1) Post good, relevant content and make it easy to share. 

                There is no substitute for providing specific, high quality information that your particular target market might need and then making it easy for your readers to share it with others.  The more targeted and useful your content is, the more likely you will be to cultivate the right audience for your site, and the more likely you will be to generate lots of good links to your site.  See the "share this" link at the bottom of this post for a good example of how to make it easy for readers to share your content. Share links can be automatically generated - just ask your account exec about adding this functionality to sections of your site if you do not yet have it.

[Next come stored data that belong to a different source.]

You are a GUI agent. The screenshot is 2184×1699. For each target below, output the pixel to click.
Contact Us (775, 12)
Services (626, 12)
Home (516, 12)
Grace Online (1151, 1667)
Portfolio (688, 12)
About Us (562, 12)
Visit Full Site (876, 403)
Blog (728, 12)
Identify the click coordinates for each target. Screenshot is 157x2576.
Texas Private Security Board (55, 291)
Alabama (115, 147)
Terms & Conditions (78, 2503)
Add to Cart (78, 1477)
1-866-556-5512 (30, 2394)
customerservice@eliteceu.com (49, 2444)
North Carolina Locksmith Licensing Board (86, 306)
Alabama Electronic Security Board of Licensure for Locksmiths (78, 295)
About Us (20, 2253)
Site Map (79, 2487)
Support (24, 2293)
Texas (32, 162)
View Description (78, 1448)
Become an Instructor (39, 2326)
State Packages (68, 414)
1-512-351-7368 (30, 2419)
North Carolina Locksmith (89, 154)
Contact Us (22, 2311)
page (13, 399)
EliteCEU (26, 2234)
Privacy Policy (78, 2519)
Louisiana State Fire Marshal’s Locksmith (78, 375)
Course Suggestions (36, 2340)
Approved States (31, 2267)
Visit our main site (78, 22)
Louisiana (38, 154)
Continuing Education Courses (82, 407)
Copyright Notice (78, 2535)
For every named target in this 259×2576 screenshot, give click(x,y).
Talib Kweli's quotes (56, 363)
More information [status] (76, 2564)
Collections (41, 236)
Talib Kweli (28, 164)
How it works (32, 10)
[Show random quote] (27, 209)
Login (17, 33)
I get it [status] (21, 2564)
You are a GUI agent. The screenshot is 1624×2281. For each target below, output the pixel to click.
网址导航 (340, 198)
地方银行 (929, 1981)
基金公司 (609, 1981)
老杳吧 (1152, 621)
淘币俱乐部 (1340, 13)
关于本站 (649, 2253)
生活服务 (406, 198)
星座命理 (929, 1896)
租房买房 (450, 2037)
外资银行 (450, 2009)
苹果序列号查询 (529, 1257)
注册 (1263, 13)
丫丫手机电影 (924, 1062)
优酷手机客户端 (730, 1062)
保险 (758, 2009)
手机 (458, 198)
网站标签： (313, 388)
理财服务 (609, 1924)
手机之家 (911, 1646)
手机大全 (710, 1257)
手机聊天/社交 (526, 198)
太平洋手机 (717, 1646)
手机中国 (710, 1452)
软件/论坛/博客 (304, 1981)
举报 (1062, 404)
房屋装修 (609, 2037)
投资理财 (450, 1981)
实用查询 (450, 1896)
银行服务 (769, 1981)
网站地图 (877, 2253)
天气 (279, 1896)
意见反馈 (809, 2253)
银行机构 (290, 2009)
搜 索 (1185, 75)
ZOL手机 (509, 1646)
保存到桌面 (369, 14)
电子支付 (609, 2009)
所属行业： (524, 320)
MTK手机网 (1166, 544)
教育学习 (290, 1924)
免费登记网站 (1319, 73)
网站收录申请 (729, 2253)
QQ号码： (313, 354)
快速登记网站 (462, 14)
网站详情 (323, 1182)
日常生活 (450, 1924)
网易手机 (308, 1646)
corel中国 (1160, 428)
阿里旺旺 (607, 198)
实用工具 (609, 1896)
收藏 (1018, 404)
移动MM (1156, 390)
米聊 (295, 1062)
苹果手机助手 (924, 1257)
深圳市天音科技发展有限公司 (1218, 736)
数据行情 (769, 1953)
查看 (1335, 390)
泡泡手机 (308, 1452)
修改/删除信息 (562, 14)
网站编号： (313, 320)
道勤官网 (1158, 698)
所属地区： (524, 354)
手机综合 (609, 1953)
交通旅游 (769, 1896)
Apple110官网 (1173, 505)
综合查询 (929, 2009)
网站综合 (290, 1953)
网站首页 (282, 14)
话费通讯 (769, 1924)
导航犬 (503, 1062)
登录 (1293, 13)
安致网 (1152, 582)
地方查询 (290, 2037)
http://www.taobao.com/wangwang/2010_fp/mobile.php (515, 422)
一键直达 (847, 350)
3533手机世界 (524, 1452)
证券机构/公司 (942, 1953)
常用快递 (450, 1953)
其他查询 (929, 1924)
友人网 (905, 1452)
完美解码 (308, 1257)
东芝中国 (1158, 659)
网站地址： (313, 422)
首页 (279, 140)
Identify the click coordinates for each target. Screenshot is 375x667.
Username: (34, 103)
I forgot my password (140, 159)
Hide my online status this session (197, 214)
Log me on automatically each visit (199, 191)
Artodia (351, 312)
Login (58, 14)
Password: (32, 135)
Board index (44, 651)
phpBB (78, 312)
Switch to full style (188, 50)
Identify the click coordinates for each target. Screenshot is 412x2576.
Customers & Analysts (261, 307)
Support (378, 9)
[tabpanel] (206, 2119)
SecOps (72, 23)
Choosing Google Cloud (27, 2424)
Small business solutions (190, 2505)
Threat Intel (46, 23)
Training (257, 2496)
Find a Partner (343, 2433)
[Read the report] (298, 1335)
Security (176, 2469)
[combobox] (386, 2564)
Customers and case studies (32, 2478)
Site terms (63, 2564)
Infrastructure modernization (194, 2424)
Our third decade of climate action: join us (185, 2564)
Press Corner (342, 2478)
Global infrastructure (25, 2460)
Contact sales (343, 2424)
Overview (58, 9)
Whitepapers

2) Post high quality comments on relevant blogs and message boards and link back to your site when you do.

                The key here is picking the blogs and message boards most closely associated with your area of business/expertise and making relevant, valuable comments.  This gets you the right audience, and helps to reinforce your company's particular expertise.  You should be staying up the key conversations in your industry in any case, why not establish yourself as a contributor when you do?  Make sure that when the option is offered, you input a link back to your site, either as part of your user profile, or as part of the comment you are submitting.  

3) List your URL in your LinkedIn profile, Twitter Bio, Facebook, etc., and ask your employees to do the same, as appropriate.

                LinkedIn and Facebook both have high page rankings, which means that links from those sites are treated by the search engines as more significant than most.  (See previous LS blog post for details on making the most of LinkedIn for this purpose: http://www.logicalsolutions.net/BLOG/post/Using-LinkedIn-for-Business.aspx

4) Get listed on trusted sites that offer links to businesses or organizations in your niche.

                Are there trusted sites that offer selective links to sites in your area of specialty? This is different than paying for links in large indiscriminant listings.  Links from trusted sites, with selective recommendations, are far more valuable, both to users and to the search engines.  For example, if your site is for a history museum, a single link from the Smithsonian would be worth far more than dozens of directory listings alongside a laundry list of other organizations.  

5) Write press releases and always include a link to your site when you do.

                When your company or organization does something notable, write and distribute a press release documenting the where/when/how and why.  When you do, always include a link back to your site.  You never know when a media outlet might pick up your story, and run the link as well.  Sites for local newspapers, magazines, television and radio stations tend to have relatively high page rankings.  Any links from those sites can bring in a lot of visitors to your site and improve your page ranking in the process. Don't forget listings for your events in community calendars as well, as these can reach a wide audience. 
               
If you focus on quality, offer good information and resources, and stay vigilant about getting the word out, the links you cultivate will not just increase your rankings with the search engines, but will also help you to engage a larger, more loyal audience for your site.